En el caso de Carlos, la trama avanza en su intento de legitimar su romance con Camilla Parker Bowles (Olivia Williams) y la búsqueda del apoyo de su madre, aunque hay que decir que todas las líneas de la narración conducen a las experiencias de Diana, a la que Elizabeth Debicki interpreta de modo notable. Sensible, vulnerable y al mismo tiempo lista para plantarse como una mujer independiente frente al mundo, la princesa que muestran los nuevos episodios es tanto la sofisticada veraneante que aparecía en las imágenes fotográficas de antaño como la activista dispuesta a poner su fama y hasta su cuerpo en la búsqueda de dar a conocer los desastres causados por las minas terrestres en la ex Yugoslavia.
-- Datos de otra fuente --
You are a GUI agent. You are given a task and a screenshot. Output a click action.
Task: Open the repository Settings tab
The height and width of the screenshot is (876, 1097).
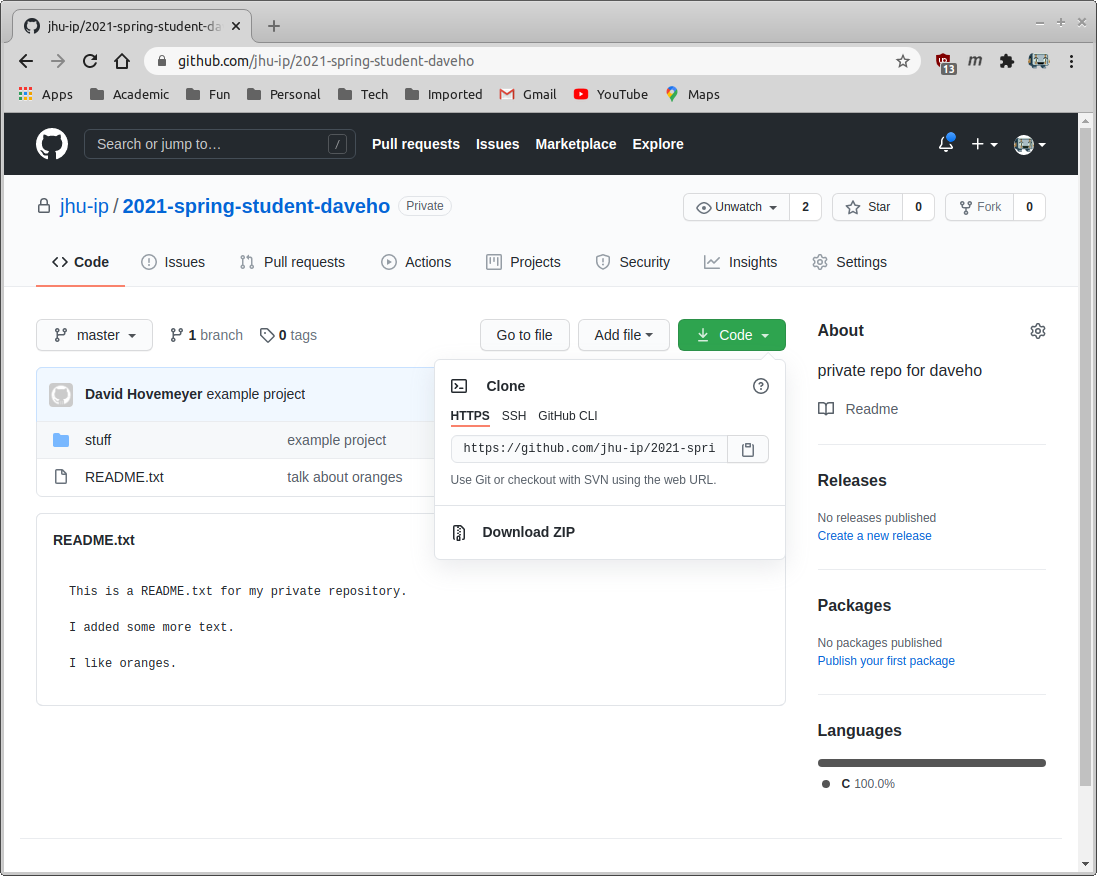coord(849,262)
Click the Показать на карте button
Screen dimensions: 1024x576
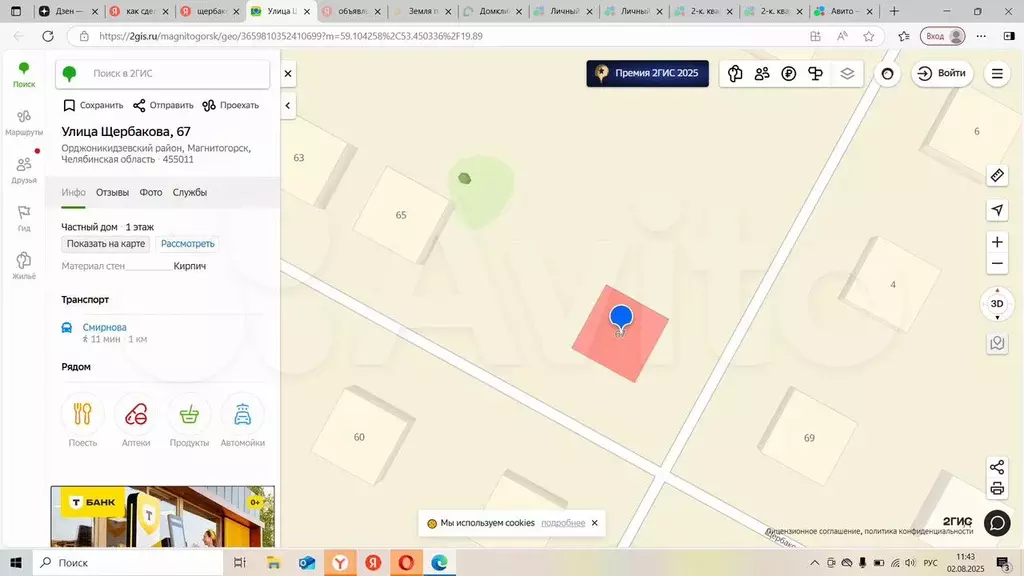coord(106,244)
La capacidad de la producción de la serie para reproducir imágenes conocidas por la mayoría y sumarles un nuevo punto de vista siempre fue uno de los grandes aciertos del programa que de camino hacia su conclusión alcanza la excelencia en ese aspecto. Especialmente en el segundo episodio de la nueva temporada, “Dos fotografías”, que cuenta desde un novedoso ángulo los diferentes modos en que la prensa de aquel verano de 1997 trataba a la reina y a Lady Di.
A medida que la trama avanza hacia las secuelas del trágico desenlace, los guiones se alejan del documento histórico para ingresar en el terreno de la fantasía y la ficción más evidente. En los pasajes enfocados en el duelo y las reacciones de la reina al desconsuelo global, según la imaginación de Morgan, fue Carlos el encargado de forzar las reglas y el protocolo para que su madre aceptara que el cortejo fúnebre y el entierro de Diana fueran hechos con la pompa y la circunstancia reservada para la familia real.
En la misma línea, en el capítulo final, la conocida imagen de la procesión encabezada por sus hijos va acompañada de los diálogos entre Guillermo y su abuelo que nadie más que ellos conocen en la realidad pero que en la serie anticipan algo de lo que el joven príncipe heredero al trono experimentará en los últimos episodios de la ficción, centrados en su vida adulta y especialmente su relación con su futura esposa.
Aunque desiguales y algo repetitivos, especialmente si se los contrasta con La reina, los cuatro primeros capítulos de la temporada final de The Crown la ratifican como una serie siempre excepcional y ocasionalmente brillante, que logró narrar el final nada feliz del cuento de hadas más real.